TheDeadZone1Take The Fly and subtract Videodrome — voila, you’ve entered The Dead Zone.

One might not assume that the mix of Cronenberg and Steven King would produce something like this, because it isn’t a nightmare never forgotten — after a few commercial failures, Cronenberg attempted to go ‘legit’ with a mainstream film. He chose The Dead Zone, and so we learned something, that the mix of Cronenberg and King wouldn’t produce something horrific, but heartbreaking.

King is a master of storytelling. Not only a factory of high concept premises, but a brilliant mind servicing each stage of a narrative. The Dead Zone was one of his few experiments with working from an outline, which is why this feels like a high concept premise and a high concept ending — one supports the other to round out a perfect story.

Cronenberg, though he’d probably never admit it, has a deep sensitivity to humanity. As cold and clinical as some of his films may be (the pure substance in Dead Ringers, or even the aforementioned Videodrome), the writer/director understands that emotion is central to bringing otherworldly information to ground, and that it is of course, a profound end delivery.

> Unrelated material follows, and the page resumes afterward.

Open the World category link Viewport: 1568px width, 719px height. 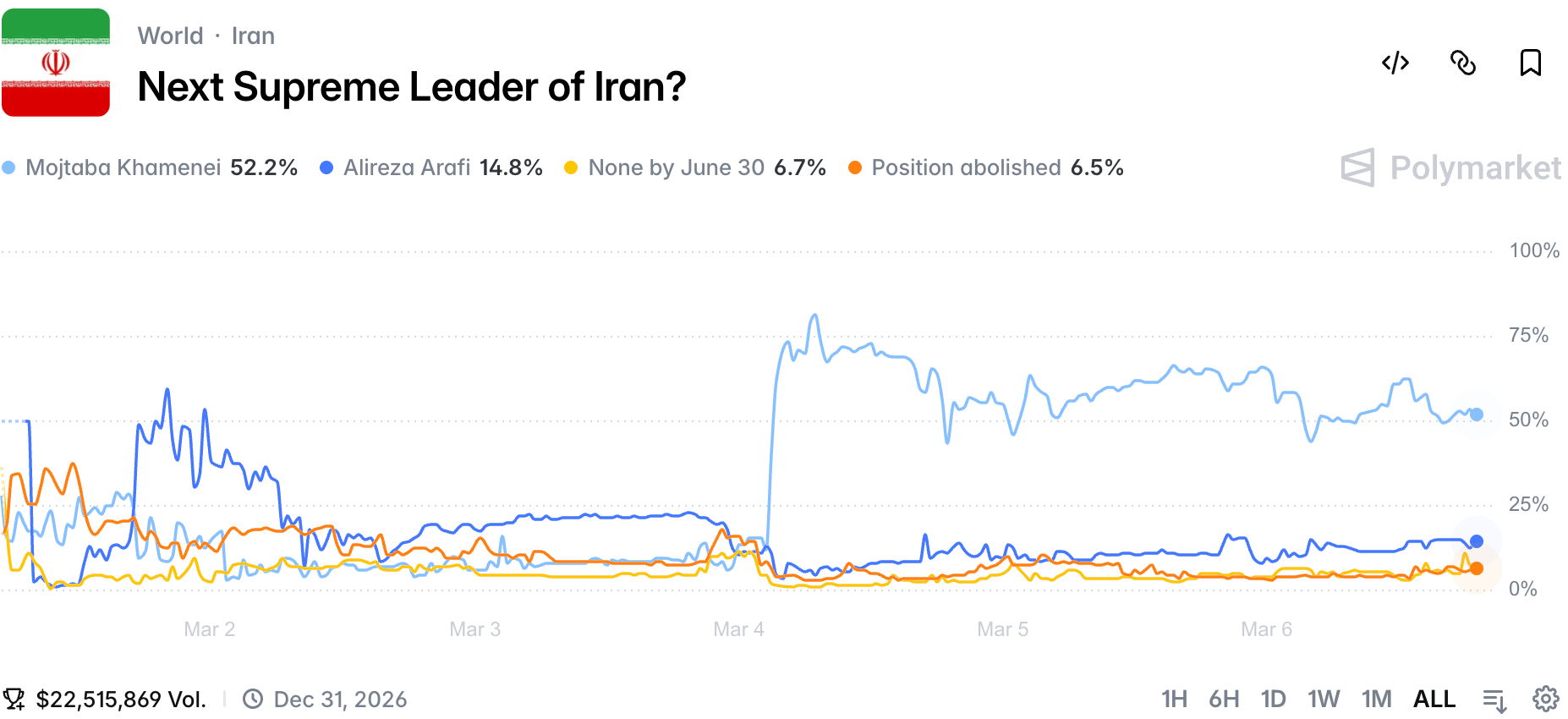tap(170, 36)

We feel for Johnny Smith because he’s an everyman, even slightly nerdier than some. He’s got a good heart, and this is his downfall. It’s the story of a person rising to an occasion, involving us in an increasingly wild adventure that speaks of seeing the future and of nuclear doom. It presents a moral choice, and so like all successful zombie media, asks our opinion.

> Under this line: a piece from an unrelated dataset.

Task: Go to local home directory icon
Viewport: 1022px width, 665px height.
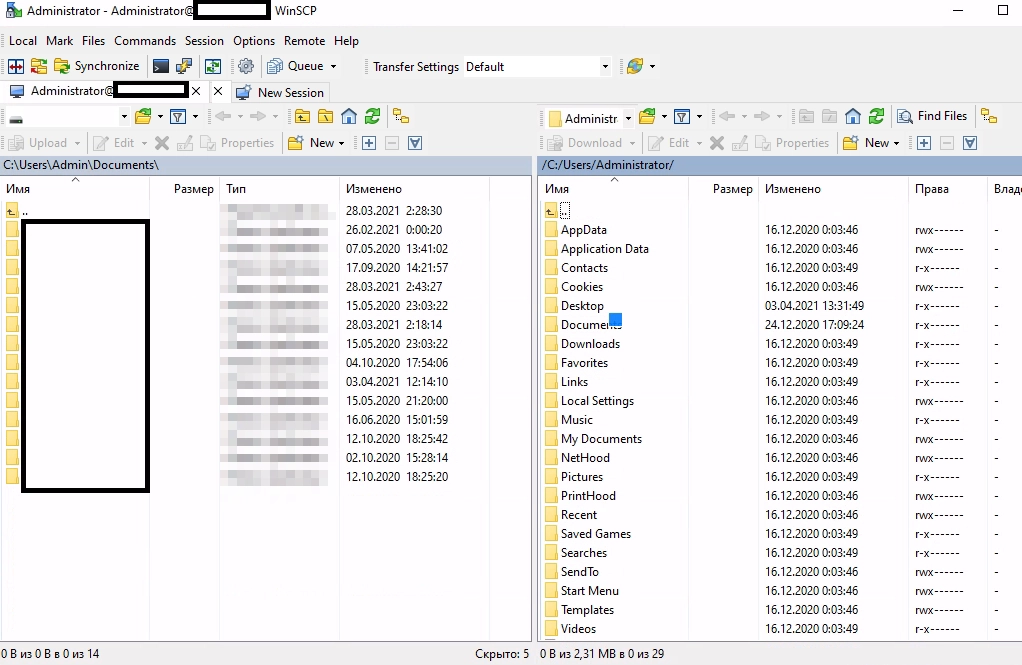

This is how we align ourselves with the emotional center of the film, by comparing ourselves with the protagonist as he contemplates and ultimately chooses sacrifice. He didn’t ask for this fate, but knows that it’s the only right option.

King in part based the story on an image, or an idea, of what was at that time, America’s great boogeyman — the elevated man with a rifle. He took this character and asked why? Not to normalize a terrorist, but to explore how a man becomes an assassin.

This was a theme already explored by Cronenberg, but much less lucidly. King’s storytelling method here is on display, and Cronenberg has facilitated the lessons in a form that incorporates soulful performances and unique direction with that classic body horror gloss.

(Where? Not just in the young policeman’s suicide, which is one of the most horrific things depicted in a Cronenberg movie, probably because of how graspable the idea is, but in how the fabric of plot takes shape — this is a very Cronenberg movie, a film about transformation and violence.)